WORK TO COMPLETE
1/ Could you duplicate the part of the Tariq Aziz pardon article between "It is a risky" and "evening for comment.", inclusive?
2/ Can you go on with the article about Tariq Aziz's pardon request from where it stops?

*** TEXT BLOCK ***

Tariq Aziz seeks pardon from Iraqi president
Attorney Giovanni Di Stefano said Aziz’s defense team would ask for the pardon instead of appealing his death sentence last month for Saddam-era persecution of Shiite Muslim political parties.
It is a risky legal move, considering Iraqi President Jalal Talabani has granted few, if any, pardons in his more than five-year tenure and could be prevented from doing so in this case. It comes amid pleas from the Vatican and several anti-death penalty nations in Europe for amnesty for Aziz, the only Christian in Saddam’s inner circle.
"This could be the diplomatic solution people have been waiting for," Di Stefano said in an interview Monday.
Aziz "does not want special treatment because he is a Christian," said Di Stefano, who is based in Italy.
"He seeks the pardon as a step toward reconciliation of Iraq. Enough people have been killed, enough people have been executed."
A Talabani spokesman could not immediately be reached Monday evening for comment.

*** MATERIAL ***

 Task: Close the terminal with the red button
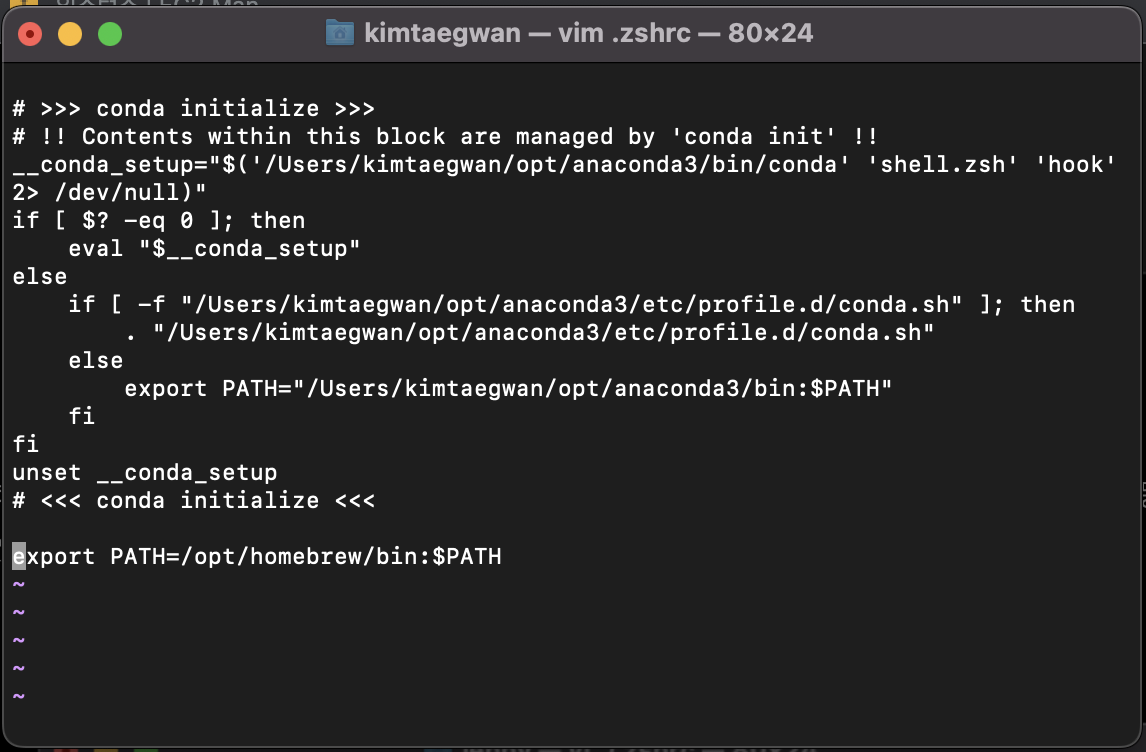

***

ANSWER SET
1/
It is a risky legal move, considering Iraqi President Jalal Talabani has granted few, if any, pardons in his more than five-year tenure and could be prevented from doing so in this case. It comes amid pleas from the Vatican and several anti-death penalty nations in Europe for amnesty for Aziz, the only Christian in Saddam’s inner circle.
"This could be the diplomatic solution people have been waiting for," Di Stefano said in an interview Monday.
Aziz "does not want special treatment because he is a Christian," said Di Stefano, who is based in Italy.
"He seeks the pardon as a step toward reconciliation of Iraq. Enough people have been killed, enough people have been executed."
A Talabani spokesman could not immediately be reached Monday evening for comment.

2/
Aziz served as foreign minister and deputy prime minister under Saddam and was internationally known as the dictator’s defender. He also was a fierce American critic after Iraq’s invasion of Kuwait in 1990, but met in January 1991 with then-Secretary of State James A. Baker in Geneva in a failed attempt to prevent the Gulf War. He also met with the late Pope John Paul II at the Vatican just weeks before the March 2003 U.S.-led invasion in a bid to stop it.
Last week, the Iraqi president said he will not sign Aziz’s death warrant, saying he believed it was wrong to execute the 74-year-old man. The only execution Talabani has tried to block — that of Saddam’s defense minister, Sultan Hashim al-Taie — has been delayed for three years.
But there are ways in Iraq’s constitution to bypass the president in capital cases — such as an act of parliament or the approval of one of Talabani’s deputies. Additionally, the constitution says Iraq’s president can only grant pardons "on the recommendation of the prime minister." In this case, that would be Prime Minister Nouri al-Maliki, whose Shiite Dawa party was the main victim of the crimes Aziz was convicted of committing.
Di Stefano dismissed the constitutional limits as "no problem" and predicted the pardon would be granted.
Friday marks the end of a 30-day period in which Aziz could have appealed the sentence. All capital cases in Iraq are automatically reviewed by an appeals court.
But a Justice Ministry official who spoke on condition of anonymity to discuss Aziz’s case candidly said appeals filed by defendants usually raise more specific objections than the government generally considers — and therefore stand a greater chance of being granted.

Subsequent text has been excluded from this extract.